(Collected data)
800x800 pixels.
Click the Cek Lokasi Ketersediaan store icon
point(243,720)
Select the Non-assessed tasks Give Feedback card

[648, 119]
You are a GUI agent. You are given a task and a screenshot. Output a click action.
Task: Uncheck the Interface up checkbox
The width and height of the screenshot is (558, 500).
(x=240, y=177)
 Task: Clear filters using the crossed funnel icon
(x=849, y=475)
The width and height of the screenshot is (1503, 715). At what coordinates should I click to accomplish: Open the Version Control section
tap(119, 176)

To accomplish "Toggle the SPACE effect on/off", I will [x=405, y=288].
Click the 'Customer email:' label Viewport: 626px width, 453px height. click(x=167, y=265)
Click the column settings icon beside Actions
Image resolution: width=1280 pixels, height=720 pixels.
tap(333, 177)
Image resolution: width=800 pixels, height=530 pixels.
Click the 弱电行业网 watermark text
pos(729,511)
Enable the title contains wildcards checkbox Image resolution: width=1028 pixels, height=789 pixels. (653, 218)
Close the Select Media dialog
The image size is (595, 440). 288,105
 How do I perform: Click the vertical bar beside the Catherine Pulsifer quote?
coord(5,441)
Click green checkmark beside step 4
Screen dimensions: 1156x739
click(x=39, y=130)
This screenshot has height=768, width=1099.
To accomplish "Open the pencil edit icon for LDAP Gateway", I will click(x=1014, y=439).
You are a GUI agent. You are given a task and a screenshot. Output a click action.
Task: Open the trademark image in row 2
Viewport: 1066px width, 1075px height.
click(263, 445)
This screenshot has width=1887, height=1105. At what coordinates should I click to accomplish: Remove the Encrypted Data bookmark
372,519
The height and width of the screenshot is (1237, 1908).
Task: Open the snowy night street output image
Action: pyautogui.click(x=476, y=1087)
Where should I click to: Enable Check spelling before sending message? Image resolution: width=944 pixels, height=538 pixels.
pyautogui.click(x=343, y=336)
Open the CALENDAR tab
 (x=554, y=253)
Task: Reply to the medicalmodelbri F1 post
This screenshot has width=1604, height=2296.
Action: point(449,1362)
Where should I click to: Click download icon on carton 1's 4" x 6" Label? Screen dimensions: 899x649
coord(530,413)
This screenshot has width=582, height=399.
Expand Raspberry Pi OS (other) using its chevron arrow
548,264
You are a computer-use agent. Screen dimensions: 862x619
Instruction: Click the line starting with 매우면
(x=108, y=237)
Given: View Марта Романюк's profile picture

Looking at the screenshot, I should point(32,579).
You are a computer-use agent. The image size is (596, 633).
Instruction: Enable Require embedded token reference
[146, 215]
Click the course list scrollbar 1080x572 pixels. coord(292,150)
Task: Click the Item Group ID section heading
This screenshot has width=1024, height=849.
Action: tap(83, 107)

■ TASK TO COMPLETE: Would you repeat each of the lines above exactly?

■ WRITTEN RESPONSE:
800x800 pixels.
Click the Cek Lokasi Ketersediaan store icon
point(243,720)
Select the Non-assessed tasks Give Feedback card

[648, 119]
You are a GUI agent. You are given a task and a screenshot. Output a click action.
Task: Uncheck the Interface up checkbox
The width and height of the screenshot is (558, 500).
(x=240, y=177)
 Task: Clear filters using the crossed funnel icon
(x=849, y=475)
The width and height of the screenshot is (1503, 715). At what coordinates should I click to accomplish: Open the Version Control section
tap(119, 176)

To accomplish "Toggle the SPACE effect on/off", I will [x=405, y=288].
Click the 'Customer email:' label Viewport: 626px width, 453px height. click(x=167, y=265)
Click the column settings icon beside Actions
Image resolution: width=1280 pixels, height=720 pixels.
tap(333, 177)
Image resolution: width=800 pixels, height=530 pixels.
Click the 弱电行业网 watermark text
pos(729,511)
Enable the title contains wildcards checkbox Image resolution: width=1028 pixels, height=789 pixels. (653, 218)
Close the Select Media dialog
The image size is (595, 440). 288,105
 How do I perform: Click the vertical bar beside the Catherine Pulsifer quote?
coord(5,441)
Click green checkmark beside step 4
Screen dimensions: 1156x739
click(x=39, y=130)
This screenshot has height=768, width=1099.
To accomplish "Open the pencil edit icon for LDAP Gateway", I will click(x=1014, y=439).
You are a GUI agent. You are given a task and a screenshot. Output a click action.
Task: Open the trademark image in row 2
Viewport: 1066px width, 1075px height.
click(263, 445)
This screenshot has width=1887, height=1105. At what coordinates should I click to accomplish: Remove the Encrypted Data bookmark
372,519
The height and width of the screenshot is (1237, 1908).
Task: Open the snowy night street output image
Action: pyautogui.click(x=476, y=1087)
Where should I click to: Enable Check spelling before sending message? Image resolution: width=944 pixels, height=538 pixels.
pyautogui.click(x=343, y=336)
Open the CALENDAR tab
 (x=554, y=253)
Task: Reply to the medicalmodelbri F1 post
This screenshot has width=1604, height=2296.
Action: point(449,1362)
Where should I click to: Click download icon on carton 1's 4" x 6" Label? Screen dimensions: 899x649
coord(530,413)
This screenshot has width=582, height=399.
Expand Raspberry Pi OS (other) using its chevron arrow
548,264
You are a computer-use agent. Screen dimensions: 862x619
Instruction: Click the line starting with 매우면
(x=108, y=237)
Given: View Марта Романюк's profile picture

Looking at the screenshot, I should point(32,579).
You are a computer-use agent. The image size is (596, 633).
Instruction: Enable Require embedded token reference
[146, 215]
Click the course list scrollbar 1080x572 pixels. coord(292,150)
Task: Click the Item Group ID section heading
This screenshot has width=1024, height=849.
Action: tap(83, 107)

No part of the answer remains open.